Specify structure sync
This page documents the Sync Specify structure Prefect flow (flows/sync_specify_structure.py, sync_specify_structure_flow). The flow creates the division / discipline / collection hierarchy in Specify after the initial bootstrap. It is idempotent: rows that already exist are skipped, so the flow can be re-run safely at any time.
Background
Specify requires a fixed three-level organisational hierarchy beneath the Institution row before any collection data can be entered:
Institution
└── Division
└── Discipline (has own Taxon and Geography tree defs)
└── Collection
The hierarchy is described in a YAML config file and reconciled against the live database using Specify’s setup_tool API layer (same functions used during interactive setup). The YAML lives at config/specify_structure/unimus_natur.yaml.
Flow
- Module:
flows/sync_specify_structure.py - Prefect name:
Sync Specify structure - Deployment:
sync-specify-structure-dev - Default
config_path:config/specify_structure/unimus_natur.yaml - Default
dry_run:true
Parameters
| Parameter | Default | Meaning |
|---|---|---|
config_path | config/specify_structure/unimus_natur.yaml | Path to the structure YAML file, resolved at flow start. |
dry_run | true | When true, logs what would be created without writing any rows. |
What it does
- Loads the YAML from
config_pathinto aStructureConfigdataclass (flows/lib/specify_structure/config.py). - Bootstraps Django via
setup_django()so thatspecifywebmodels are importable. - Calls
reconcile_structure()(flows/lib/specify_structure/reconcile.py), which iterates the YAML tree:- Looks up the
Institutionby name (case-insensitive). - For each division: skips if a division with the same name already exists under that institution; otherwise calls
setup_api.create_division(). - For each discipline: disciplines are matched globally by name (Specify constraint). If missing, calls
create_discipline_and_trees_task(), which also creates the Geography and Taxon tree definitions. - For each collection: matched by
(discipline_id, code). If missing, callssetup_api.create_collection()withrun_fix_schema_config_async=False(synchronous schema config update, no Celery dependency).
- Looks up the
- Uploads a JSON report to S3 under
specify-structure-sync/(whenS3_BUCKETis set).
Idempotency details
- Divisions are matched by name (case-insensitive) under the institution.

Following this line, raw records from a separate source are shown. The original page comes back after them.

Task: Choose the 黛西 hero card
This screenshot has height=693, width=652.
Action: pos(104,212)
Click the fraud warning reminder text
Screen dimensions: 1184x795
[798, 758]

- Disciplines are matched globally by name — Specify does not allow two disciplines with the same name regardless of division.
- Collections are matched by
(discipline_id, code). The same collection code can exist in multiple disciplines. - All matching is done before any write; skipped rows increment
*_skippedcounters in the report.
YAML config (config/specify_structure/unimus_natur.yaml)

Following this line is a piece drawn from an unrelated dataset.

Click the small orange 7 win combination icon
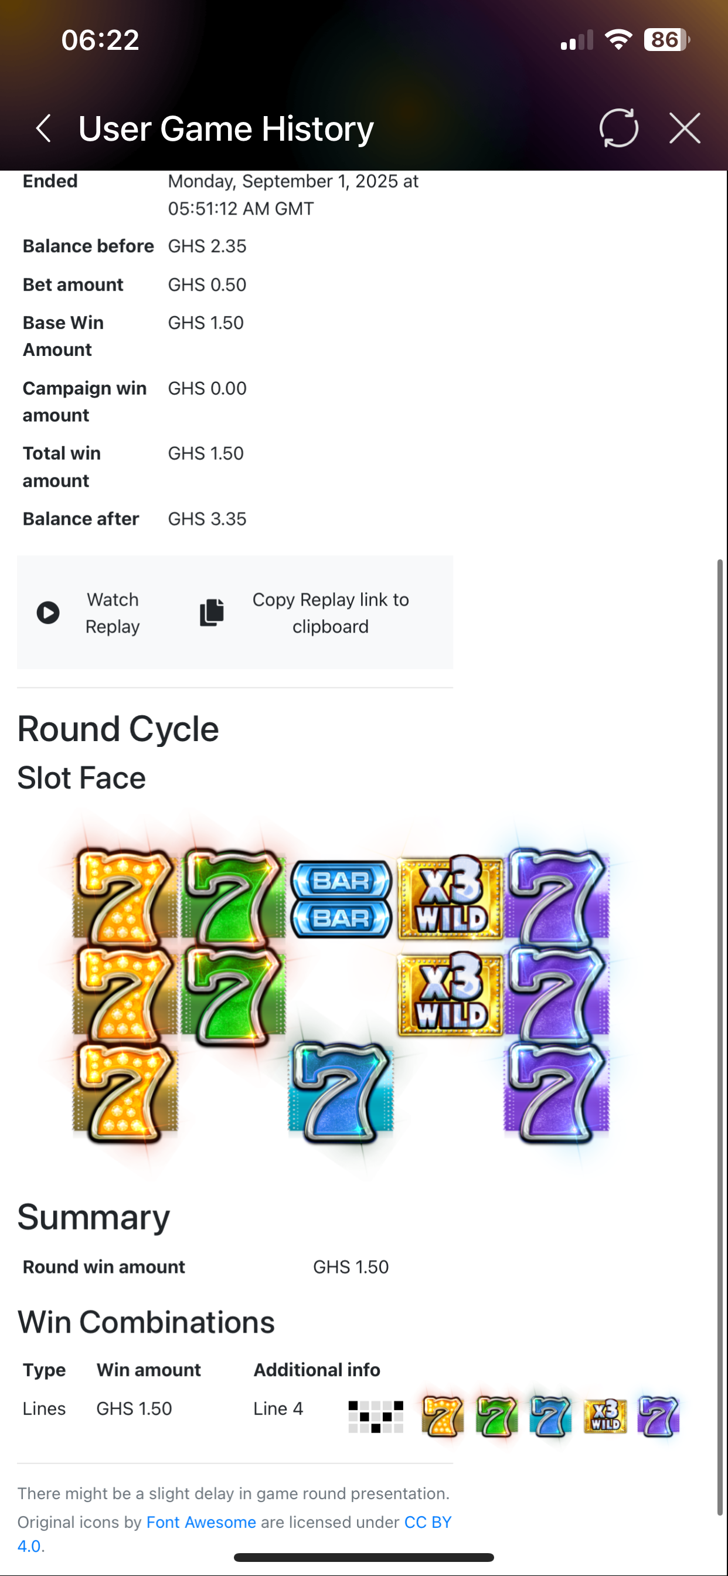The image size is (728, 1576). click(442, 1416)
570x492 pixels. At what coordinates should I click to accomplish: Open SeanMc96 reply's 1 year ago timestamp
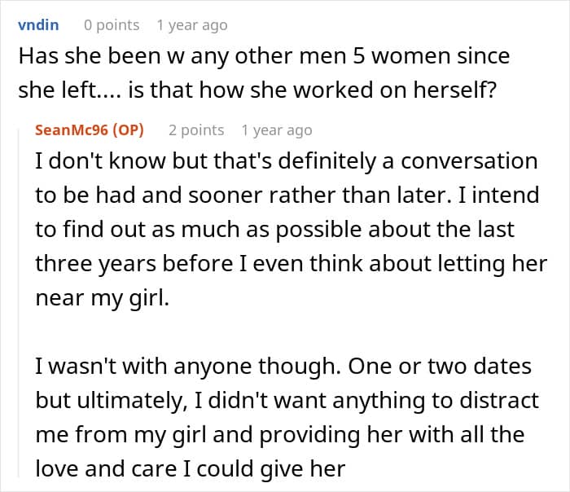click(x=277, y=130)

The config describes the intended hierarchy for UniMus:Natur:
institution_name: "UniMus:Natur"
divisions:
Biology
disciplines: Karplanter Moser (botany), Alger (botany), Lav Sopp (botany),
Insekter (entomology), Marine invertebrater (invertebrate zoology),
Pattedyr (vertebrate zoology), Fugl (vertebrate zoology),
Fisk og herptiler (vertebrate zoology)
Geology/paleontology
disciplines: Geologi (geology), Paleontologi (invertpaleo)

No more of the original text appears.